Every line with the string "Viewport" should be copied from the data.
---- Entries provided
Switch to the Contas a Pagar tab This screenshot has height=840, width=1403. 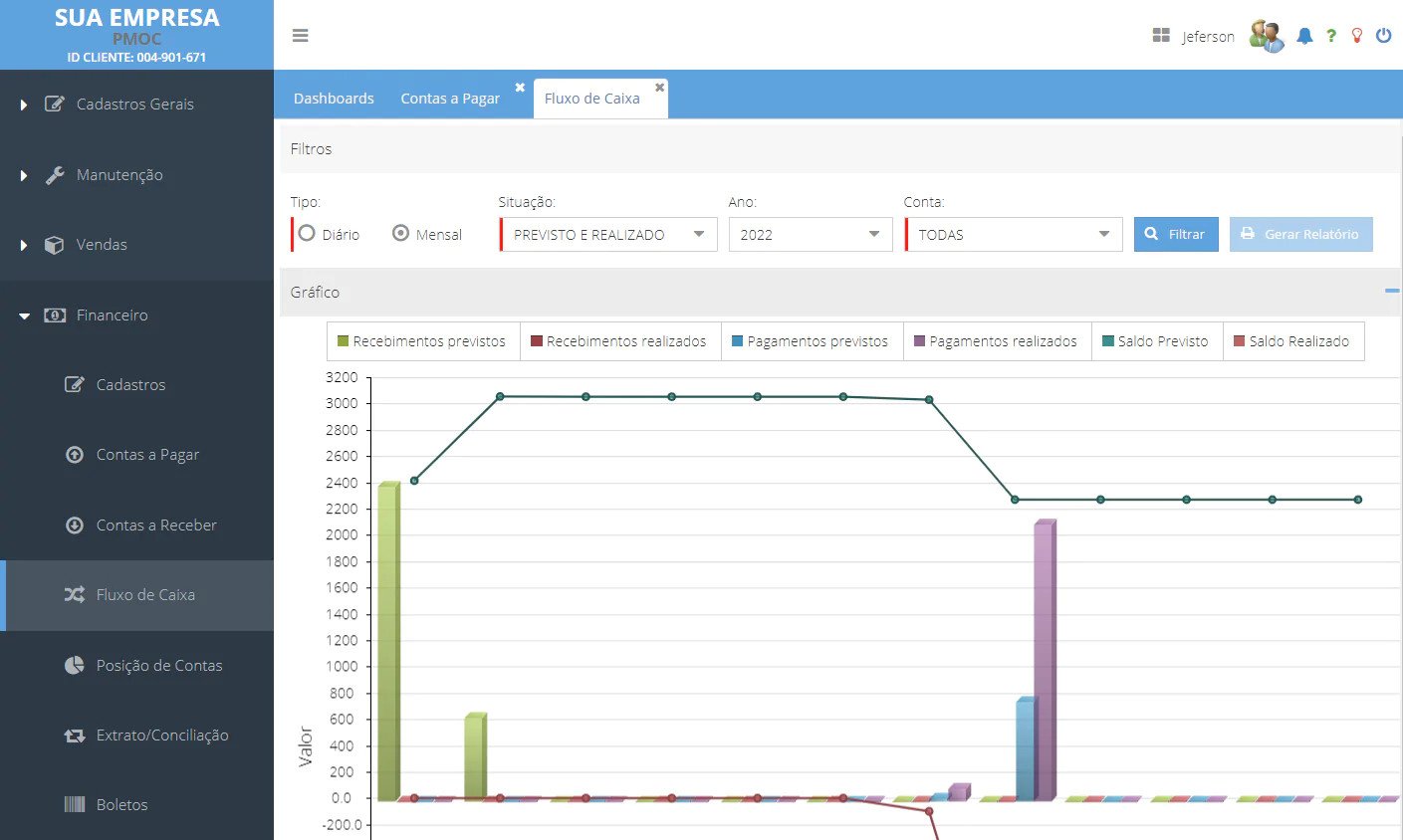[450, 99]
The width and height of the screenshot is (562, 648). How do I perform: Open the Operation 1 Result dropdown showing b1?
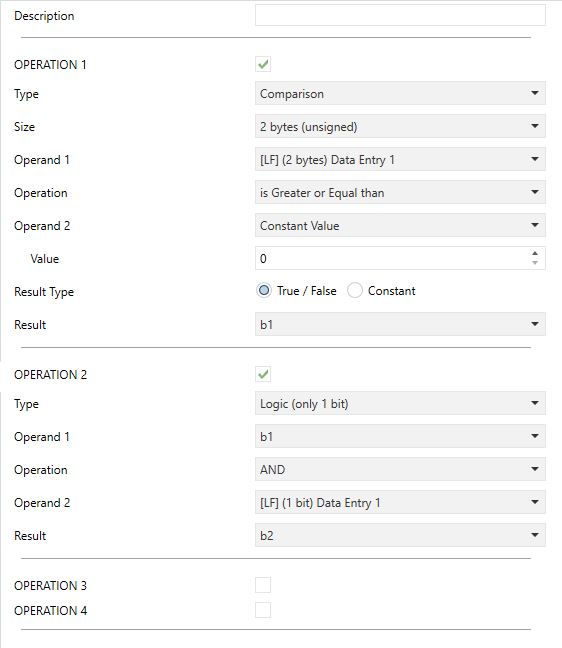click(400, 324)
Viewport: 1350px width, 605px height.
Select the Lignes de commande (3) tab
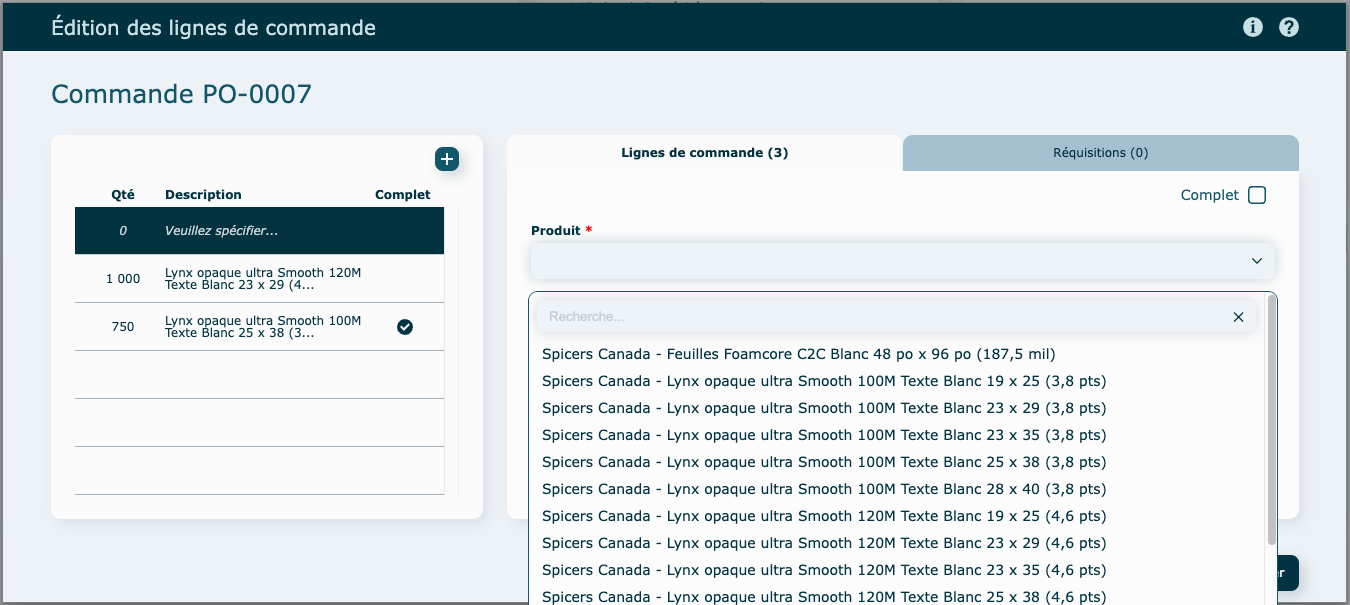[x=705, y=153]
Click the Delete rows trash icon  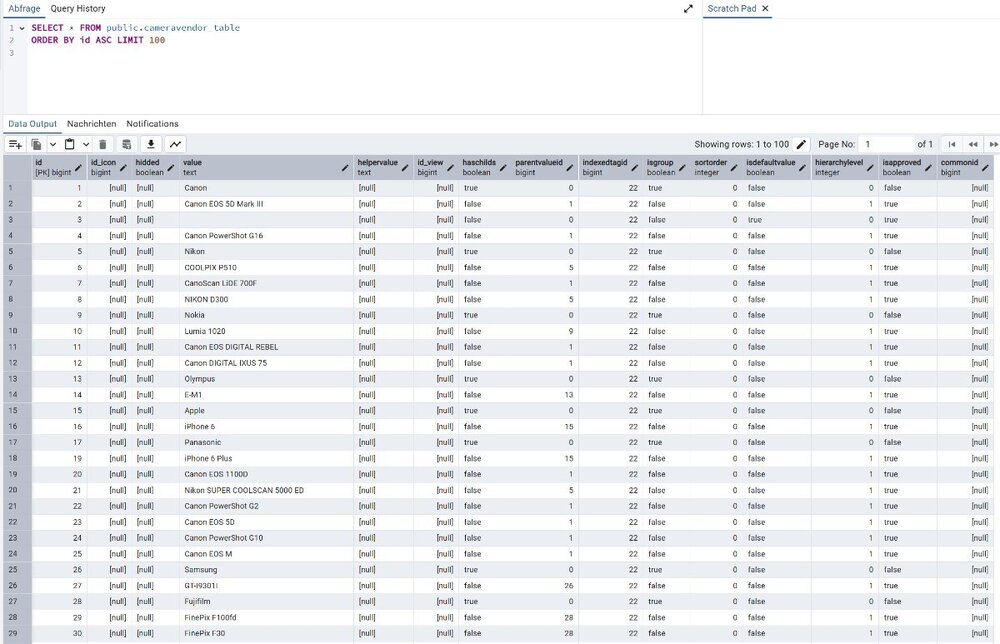[102, 145]
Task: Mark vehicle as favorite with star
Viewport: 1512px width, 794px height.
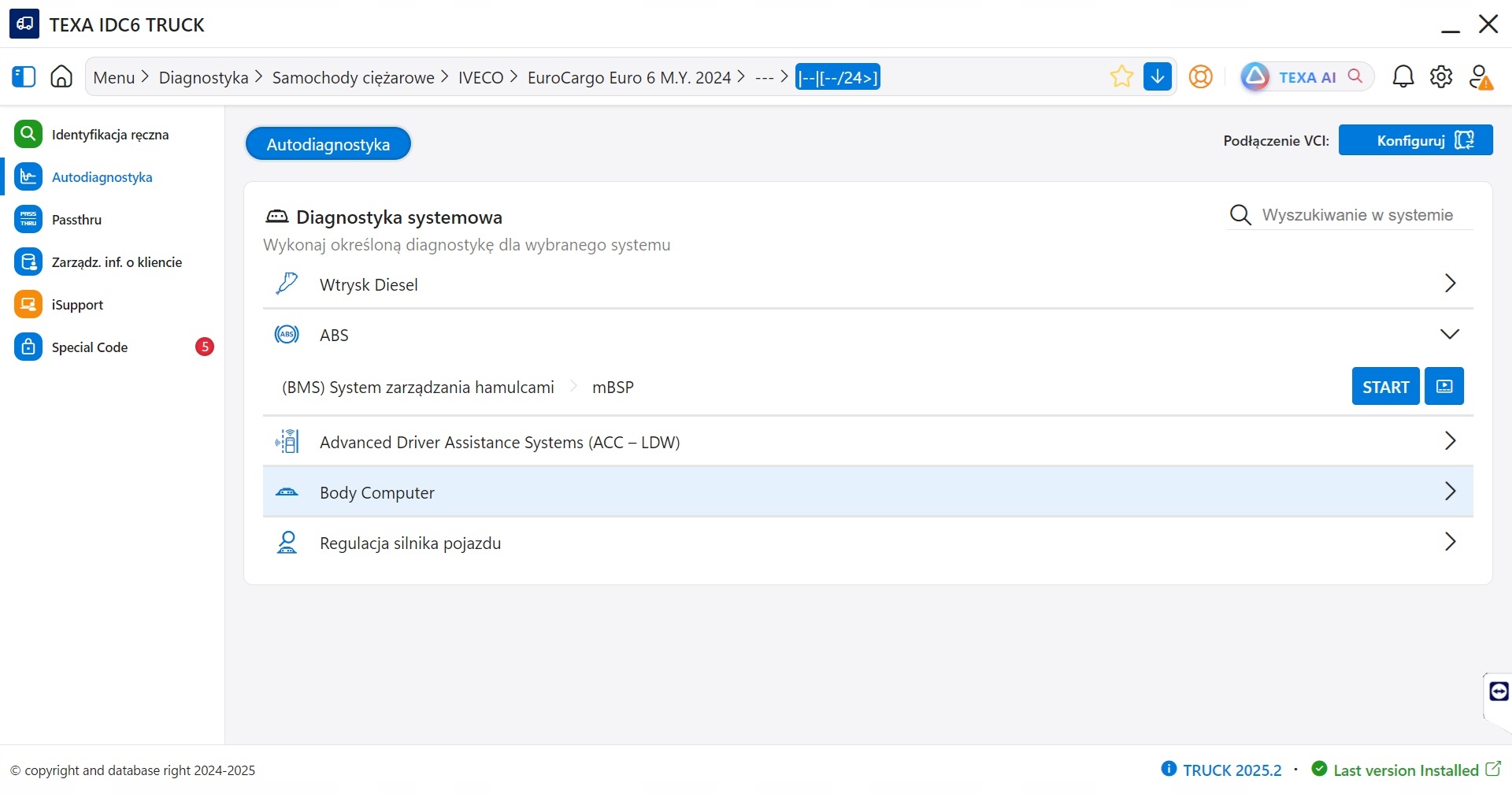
--------
## Result of this exercise
Viewport: 1350px width, 605px height.
Viewport: 1512px width, 794px height.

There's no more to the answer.